- **Aim of the exercise**:
Set down the lines of the material from the line containing "Click the Service" through the line containing "click(724, 320)", inclusive, reproducing each one without any change.

- **Entries shown**:

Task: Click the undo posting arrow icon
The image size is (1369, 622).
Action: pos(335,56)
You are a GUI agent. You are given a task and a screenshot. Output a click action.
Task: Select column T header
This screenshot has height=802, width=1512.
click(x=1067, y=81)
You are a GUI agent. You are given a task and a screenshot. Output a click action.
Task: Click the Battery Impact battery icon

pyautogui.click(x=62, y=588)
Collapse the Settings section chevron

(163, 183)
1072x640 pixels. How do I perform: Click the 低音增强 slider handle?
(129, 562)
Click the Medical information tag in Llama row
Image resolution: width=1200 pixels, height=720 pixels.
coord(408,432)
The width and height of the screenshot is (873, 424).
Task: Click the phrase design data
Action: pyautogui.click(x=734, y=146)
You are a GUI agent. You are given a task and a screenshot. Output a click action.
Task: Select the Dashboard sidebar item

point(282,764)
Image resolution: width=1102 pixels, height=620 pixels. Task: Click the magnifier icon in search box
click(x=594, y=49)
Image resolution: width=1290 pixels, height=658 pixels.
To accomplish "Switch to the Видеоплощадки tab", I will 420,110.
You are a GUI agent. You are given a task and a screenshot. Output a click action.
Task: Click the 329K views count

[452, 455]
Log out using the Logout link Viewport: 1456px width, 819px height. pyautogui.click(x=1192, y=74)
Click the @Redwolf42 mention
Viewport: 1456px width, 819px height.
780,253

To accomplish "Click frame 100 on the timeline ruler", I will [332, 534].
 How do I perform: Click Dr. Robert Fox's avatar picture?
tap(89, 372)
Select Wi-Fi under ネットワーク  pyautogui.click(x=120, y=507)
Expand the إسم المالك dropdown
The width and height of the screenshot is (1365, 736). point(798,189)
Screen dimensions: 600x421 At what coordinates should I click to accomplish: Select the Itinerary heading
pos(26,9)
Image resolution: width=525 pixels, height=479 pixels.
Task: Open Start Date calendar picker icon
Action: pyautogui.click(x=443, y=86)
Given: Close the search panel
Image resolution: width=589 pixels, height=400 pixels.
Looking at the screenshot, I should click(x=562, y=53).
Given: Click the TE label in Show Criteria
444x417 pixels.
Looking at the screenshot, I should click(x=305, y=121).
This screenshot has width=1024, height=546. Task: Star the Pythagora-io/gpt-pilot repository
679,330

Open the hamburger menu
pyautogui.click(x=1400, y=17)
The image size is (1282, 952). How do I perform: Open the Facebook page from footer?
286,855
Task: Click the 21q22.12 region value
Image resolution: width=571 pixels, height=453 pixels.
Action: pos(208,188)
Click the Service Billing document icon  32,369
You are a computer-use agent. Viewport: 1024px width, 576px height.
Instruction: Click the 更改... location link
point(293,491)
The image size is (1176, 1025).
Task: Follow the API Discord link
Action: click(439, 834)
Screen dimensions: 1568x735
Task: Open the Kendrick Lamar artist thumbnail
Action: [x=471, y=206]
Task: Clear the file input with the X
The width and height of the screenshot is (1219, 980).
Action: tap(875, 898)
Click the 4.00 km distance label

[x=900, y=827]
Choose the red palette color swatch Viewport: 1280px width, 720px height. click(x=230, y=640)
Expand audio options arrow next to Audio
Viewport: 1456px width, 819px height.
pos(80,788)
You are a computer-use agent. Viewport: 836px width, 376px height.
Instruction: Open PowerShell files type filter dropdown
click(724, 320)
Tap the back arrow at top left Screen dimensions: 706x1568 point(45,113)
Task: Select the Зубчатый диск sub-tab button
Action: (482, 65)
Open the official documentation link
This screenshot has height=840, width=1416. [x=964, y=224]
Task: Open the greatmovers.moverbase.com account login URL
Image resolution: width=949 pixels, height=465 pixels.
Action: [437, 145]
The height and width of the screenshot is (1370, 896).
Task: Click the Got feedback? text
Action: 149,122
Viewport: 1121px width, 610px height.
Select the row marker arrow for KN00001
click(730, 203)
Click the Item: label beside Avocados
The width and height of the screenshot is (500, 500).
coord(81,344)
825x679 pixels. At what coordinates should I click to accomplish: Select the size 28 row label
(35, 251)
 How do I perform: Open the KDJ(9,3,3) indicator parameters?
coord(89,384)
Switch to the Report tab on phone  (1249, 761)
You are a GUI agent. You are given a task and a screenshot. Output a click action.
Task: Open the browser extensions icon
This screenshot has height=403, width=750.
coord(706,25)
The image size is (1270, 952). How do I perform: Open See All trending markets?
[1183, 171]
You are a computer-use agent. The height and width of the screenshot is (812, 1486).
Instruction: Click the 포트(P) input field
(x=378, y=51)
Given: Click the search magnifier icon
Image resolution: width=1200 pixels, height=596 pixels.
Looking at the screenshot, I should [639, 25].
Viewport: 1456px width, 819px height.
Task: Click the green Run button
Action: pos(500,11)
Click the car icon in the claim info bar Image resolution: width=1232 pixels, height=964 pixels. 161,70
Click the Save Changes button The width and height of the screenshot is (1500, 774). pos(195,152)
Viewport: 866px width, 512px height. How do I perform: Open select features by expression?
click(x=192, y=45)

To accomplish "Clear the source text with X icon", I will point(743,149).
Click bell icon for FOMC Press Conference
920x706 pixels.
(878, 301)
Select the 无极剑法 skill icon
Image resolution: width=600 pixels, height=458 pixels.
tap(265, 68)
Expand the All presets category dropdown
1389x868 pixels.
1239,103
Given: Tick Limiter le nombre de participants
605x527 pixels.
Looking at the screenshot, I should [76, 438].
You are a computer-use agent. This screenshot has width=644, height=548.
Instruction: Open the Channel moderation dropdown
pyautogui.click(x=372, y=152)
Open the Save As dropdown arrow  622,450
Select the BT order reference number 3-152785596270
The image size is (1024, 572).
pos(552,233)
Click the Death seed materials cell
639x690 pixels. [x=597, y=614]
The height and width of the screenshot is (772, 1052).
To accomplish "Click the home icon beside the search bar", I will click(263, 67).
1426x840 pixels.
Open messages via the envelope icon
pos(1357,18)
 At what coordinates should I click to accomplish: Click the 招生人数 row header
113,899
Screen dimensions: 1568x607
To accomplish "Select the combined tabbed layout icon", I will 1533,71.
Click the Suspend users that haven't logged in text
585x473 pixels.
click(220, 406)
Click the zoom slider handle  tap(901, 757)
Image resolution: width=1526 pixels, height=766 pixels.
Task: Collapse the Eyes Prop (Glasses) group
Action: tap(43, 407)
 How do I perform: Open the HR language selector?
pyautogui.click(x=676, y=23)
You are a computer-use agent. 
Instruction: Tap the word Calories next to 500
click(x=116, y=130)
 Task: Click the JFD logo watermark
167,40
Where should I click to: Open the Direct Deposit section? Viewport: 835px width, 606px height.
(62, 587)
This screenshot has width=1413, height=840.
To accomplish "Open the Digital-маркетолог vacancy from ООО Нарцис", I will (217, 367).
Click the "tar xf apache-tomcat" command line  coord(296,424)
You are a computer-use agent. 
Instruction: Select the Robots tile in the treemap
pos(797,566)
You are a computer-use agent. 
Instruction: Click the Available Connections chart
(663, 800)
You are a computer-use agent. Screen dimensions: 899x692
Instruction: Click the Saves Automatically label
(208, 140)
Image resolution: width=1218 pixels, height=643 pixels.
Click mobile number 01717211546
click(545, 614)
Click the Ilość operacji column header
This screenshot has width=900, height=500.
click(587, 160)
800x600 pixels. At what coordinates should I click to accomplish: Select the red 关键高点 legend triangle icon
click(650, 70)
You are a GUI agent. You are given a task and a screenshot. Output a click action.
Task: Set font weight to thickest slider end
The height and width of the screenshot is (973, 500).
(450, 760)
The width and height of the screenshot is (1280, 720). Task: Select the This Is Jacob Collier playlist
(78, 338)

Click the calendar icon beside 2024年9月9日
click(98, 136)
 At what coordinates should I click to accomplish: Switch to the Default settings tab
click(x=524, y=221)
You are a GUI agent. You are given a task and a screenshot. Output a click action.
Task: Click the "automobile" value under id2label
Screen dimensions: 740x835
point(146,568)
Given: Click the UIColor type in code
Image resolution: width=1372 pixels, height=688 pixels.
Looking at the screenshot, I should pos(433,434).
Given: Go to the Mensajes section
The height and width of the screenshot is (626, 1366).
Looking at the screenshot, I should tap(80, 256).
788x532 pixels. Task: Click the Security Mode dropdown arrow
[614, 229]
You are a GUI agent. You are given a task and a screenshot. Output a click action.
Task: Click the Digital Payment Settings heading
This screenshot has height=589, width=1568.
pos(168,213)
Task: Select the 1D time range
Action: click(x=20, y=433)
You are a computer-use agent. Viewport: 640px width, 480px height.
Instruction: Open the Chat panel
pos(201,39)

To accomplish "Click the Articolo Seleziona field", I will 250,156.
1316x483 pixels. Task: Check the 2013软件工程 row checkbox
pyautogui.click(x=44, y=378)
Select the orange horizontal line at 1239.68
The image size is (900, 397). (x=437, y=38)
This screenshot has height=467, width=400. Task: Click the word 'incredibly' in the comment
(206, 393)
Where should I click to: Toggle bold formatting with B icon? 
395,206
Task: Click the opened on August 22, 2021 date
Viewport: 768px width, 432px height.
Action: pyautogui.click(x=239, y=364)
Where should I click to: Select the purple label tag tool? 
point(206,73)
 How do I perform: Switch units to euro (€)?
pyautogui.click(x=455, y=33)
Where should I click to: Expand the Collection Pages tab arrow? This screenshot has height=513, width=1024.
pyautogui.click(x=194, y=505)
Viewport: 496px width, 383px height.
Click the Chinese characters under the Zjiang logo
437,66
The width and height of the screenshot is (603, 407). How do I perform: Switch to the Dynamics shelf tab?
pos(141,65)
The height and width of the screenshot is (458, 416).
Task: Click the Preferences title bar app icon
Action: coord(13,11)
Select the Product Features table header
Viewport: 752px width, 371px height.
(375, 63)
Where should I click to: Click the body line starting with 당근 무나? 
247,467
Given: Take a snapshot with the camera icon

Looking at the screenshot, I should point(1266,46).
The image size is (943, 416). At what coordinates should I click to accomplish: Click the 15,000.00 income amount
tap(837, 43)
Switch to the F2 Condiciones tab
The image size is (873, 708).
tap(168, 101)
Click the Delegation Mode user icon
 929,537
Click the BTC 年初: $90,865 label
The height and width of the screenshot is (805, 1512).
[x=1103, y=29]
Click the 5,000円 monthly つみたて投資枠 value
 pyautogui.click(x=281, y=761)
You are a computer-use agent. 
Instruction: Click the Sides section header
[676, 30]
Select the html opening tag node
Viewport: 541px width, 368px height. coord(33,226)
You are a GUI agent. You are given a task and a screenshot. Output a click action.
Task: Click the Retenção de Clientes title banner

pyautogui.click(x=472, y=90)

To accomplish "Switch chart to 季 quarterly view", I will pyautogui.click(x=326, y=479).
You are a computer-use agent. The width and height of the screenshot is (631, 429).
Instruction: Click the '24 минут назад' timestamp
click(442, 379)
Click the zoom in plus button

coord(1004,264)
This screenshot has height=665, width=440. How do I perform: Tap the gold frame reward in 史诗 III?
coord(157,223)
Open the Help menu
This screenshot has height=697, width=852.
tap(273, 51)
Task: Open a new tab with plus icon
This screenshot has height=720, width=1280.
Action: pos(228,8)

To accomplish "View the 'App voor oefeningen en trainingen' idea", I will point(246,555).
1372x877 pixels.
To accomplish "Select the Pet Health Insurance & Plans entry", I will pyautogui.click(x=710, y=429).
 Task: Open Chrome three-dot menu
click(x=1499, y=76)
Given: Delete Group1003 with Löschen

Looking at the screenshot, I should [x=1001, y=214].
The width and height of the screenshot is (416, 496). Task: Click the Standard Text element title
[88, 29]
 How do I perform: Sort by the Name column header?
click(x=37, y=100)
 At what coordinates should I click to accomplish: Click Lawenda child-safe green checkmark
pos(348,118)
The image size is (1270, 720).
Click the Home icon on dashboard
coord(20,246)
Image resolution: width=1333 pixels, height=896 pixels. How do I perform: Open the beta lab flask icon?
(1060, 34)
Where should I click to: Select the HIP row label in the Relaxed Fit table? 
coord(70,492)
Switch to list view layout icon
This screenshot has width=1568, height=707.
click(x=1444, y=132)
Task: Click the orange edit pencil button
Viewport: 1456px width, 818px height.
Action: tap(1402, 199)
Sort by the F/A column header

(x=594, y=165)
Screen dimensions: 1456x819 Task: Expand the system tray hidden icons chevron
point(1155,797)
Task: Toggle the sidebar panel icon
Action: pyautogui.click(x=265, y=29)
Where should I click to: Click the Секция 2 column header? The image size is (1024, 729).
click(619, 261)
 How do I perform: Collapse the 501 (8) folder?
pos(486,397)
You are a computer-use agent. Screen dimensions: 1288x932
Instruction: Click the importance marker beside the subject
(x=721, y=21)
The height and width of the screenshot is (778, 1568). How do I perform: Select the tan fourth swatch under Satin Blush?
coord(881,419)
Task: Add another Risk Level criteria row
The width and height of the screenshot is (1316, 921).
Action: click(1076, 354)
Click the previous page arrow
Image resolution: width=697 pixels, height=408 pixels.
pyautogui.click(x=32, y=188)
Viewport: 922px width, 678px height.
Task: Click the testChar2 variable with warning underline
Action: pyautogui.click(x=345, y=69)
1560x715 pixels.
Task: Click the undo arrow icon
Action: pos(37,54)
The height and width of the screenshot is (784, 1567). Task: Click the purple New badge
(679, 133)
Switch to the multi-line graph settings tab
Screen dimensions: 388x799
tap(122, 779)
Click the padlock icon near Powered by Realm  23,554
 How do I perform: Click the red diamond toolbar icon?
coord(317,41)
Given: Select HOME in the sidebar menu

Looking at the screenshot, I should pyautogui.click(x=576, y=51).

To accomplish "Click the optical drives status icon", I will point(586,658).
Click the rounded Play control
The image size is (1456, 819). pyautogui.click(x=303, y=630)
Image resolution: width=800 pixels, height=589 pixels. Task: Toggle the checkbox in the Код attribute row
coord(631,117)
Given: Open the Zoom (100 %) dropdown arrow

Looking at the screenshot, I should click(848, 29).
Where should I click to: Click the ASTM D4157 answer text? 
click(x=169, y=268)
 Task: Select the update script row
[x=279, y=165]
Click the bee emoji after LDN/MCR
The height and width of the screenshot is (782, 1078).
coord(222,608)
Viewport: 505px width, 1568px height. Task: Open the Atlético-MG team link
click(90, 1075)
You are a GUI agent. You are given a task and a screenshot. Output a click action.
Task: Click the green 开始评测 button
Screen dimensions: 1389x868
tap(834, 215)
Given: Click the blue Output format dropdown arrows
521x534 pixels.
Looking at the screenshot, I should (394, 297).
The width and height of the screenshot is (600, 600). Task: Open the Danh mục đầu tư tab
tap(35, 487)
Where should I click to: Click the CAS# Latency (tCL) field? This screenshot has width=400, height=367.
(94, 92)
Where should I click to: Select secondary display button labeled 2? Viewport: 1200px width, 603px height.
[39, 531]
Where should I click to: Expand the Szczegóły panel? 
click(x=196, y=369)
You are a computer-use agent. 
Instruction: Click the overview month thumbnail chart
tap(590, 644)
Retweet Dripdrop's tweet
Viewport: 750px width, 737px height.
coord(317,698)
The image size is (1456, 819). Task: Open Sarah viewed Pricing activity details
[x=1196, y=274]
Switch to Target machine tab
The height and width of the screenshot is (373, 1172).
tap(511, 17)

- **Solution to the exercise**:
Click the Service Billing document icon  32,369
You are a computer-use agent. Viewport: 1024px width, 576px height.
Instruction: Click the 更改... location link
point(293,491)
The image size is (1176, 1025).
Task: Follow the API Discord link
Action: click(439, 834)
Screen dimensions: 1568x735
Task: Open the Kendrick Lamar artist thumbnail
Action: [x=471, y=206]
Task: Clear the file input with the X
The width and height of the screenshot is (1219, 980).
Action: tap(875, 898)
Click the 4.00 km distance label

[x=900, y=827]
Choose the red palette color swatch Viewport: 1280px width, 720px height. click(x=230, y=640)
Expand audio options arrow next to Audio
Viewport: 1456px width, 819px height.
pos(80,788)
You are a computer-use agent. Viewport: 836px width, 376px height.
Instruction: Open PowerShell files type filter dropdown
click(724, 320)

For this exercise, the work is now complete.